Return exactly, please, the line that contains "Task: Click the ライブラリ OAuth2 を検索しました message" and every line after it through the end of the material that follows, leaving pictures aside.

○ ○ ○ ○

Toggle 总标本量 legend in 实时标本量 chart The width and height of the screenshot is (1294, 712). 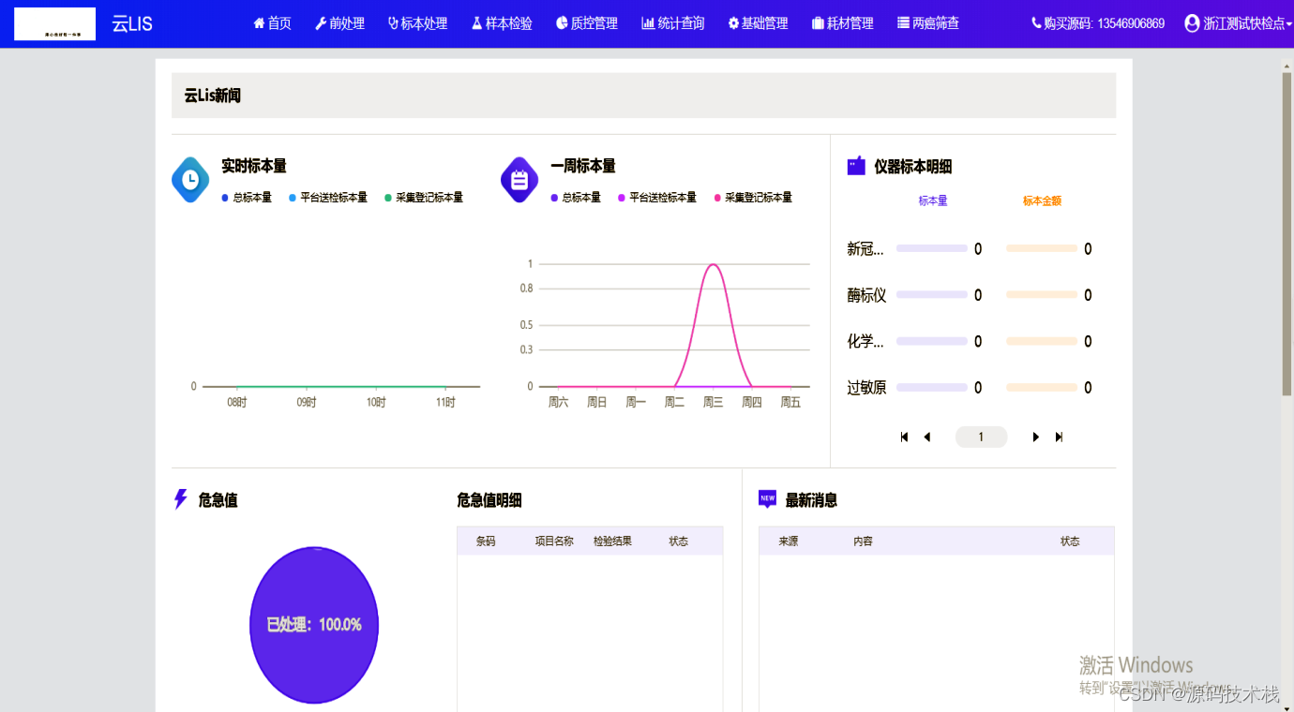coord(247,198)
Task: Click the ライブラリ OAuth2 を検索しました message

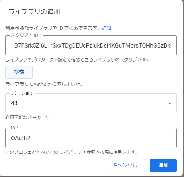Action: (x=44, y=84)
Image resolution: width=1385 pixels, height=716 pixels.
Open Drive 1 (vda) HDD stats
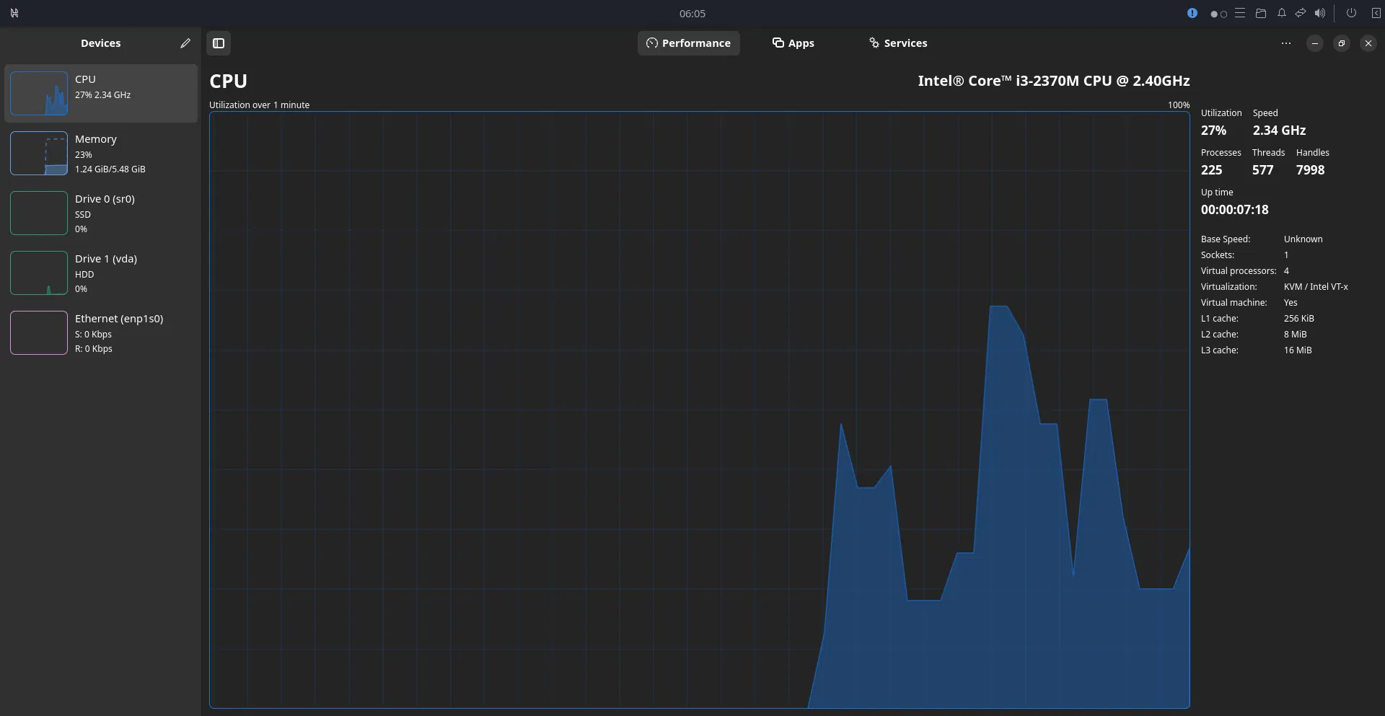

○ ○ ○ ○

> **TASK OUTPUT**
Task: Click the ライブラリ OAuth2 を検索しました message

Action: (x=44, y=84)
Image resolution: width=1385 pixels, height=716 pixels.
Open Drive 1 (vda) HDD stats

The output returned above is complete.